Ministério Público quer Melchior Moreira em preventiva
Presidente do Turismo do Porto e Norte é o único arguido que aguarda detido as medidas de coação.
O Tribunal de Instrução Criminal (TIC) do Porto libertou, esta terça-feira à noite, quatro dos cinco detidos na Operação Éter, relativa a corrupção com contratos viciados em torno do Turismo do Porto e Norte de Portugal (TPNP).
Apenas o presidente da entidade, Melchior Moreira, fica detido a aguardar as medidas de coação, decididas amanhã.

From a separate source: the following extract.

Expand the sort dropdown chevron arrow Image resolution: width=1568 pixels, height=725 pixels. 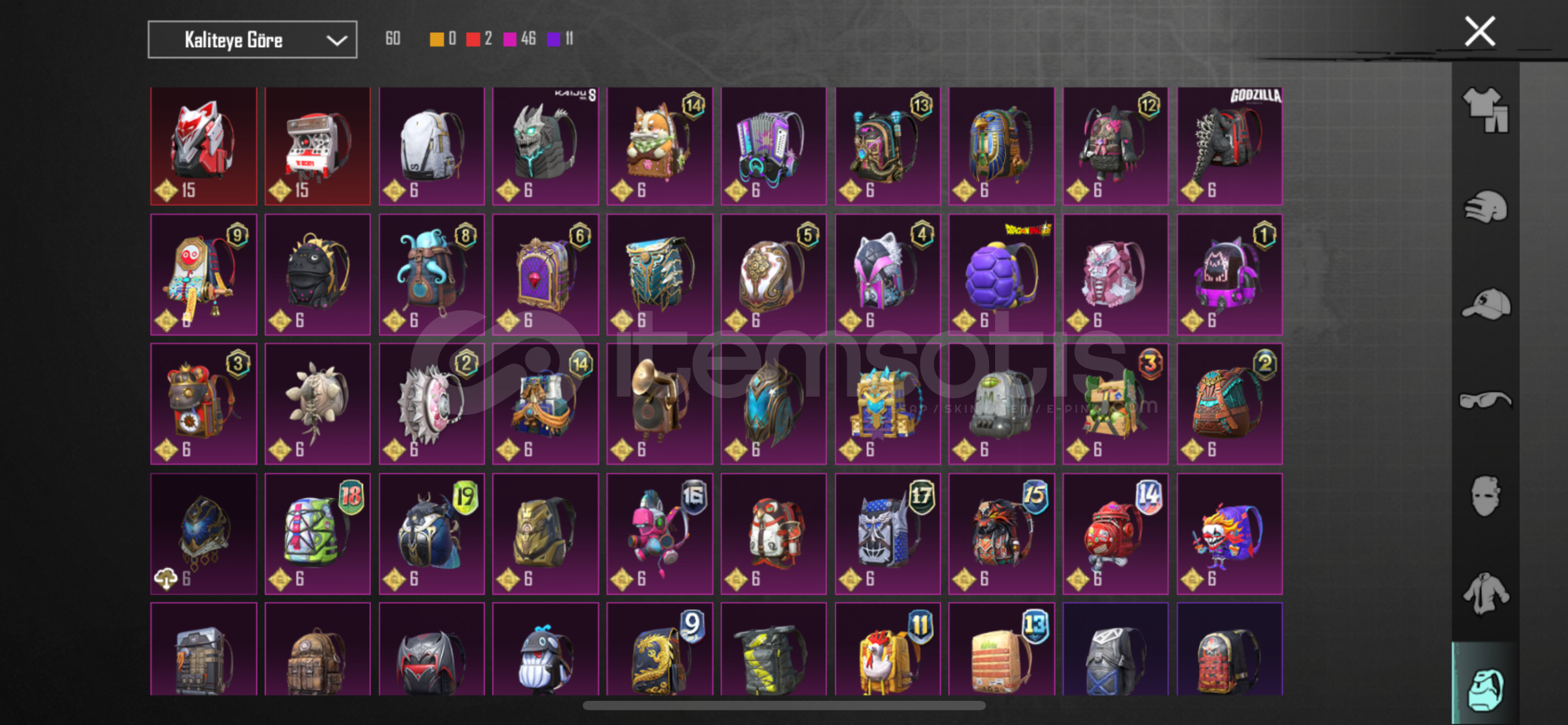point(336,40)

Uma decisão que resulta da promoção da parte do Ministério Público, que reclamou para Melchior Moreira a medida mais gravosa, prisão preventiva, remetendo para medidas não privativas da liberdade - deixando a hipótese de caução - para os restantes quatro arguidos, no caso, Isabel Castro, diretora operacional do TPNP, Gabriela Escobar, jurista da instituição, assim como os empresários José Agostinho e Manuela Couto - esta última mulher do atual presidente da Câmara de Santo Tirso, Joaquim Couto - , que ontem deixaram o TIC acompanhados dos respetivos advogados.
Já Melchior Moreira, que está indiciado por crimes como corrupção passiva, voltou a sair das instalações num automóvel da Polícia Judiciária do Porto, sendo encaminhado para os calabouços da mesma força da autoridade.
Será depois levado de volta ao TIC para ouvir as medidas de coação, na tarde de amanhã, onde deverão comparecer os restantes arguidos. Todos negaram em tribunal a alegada corrupção.
O facto de a decisão ‘apenas’ ser conhecida amanhã deriva da maior complexidade do processo em causa.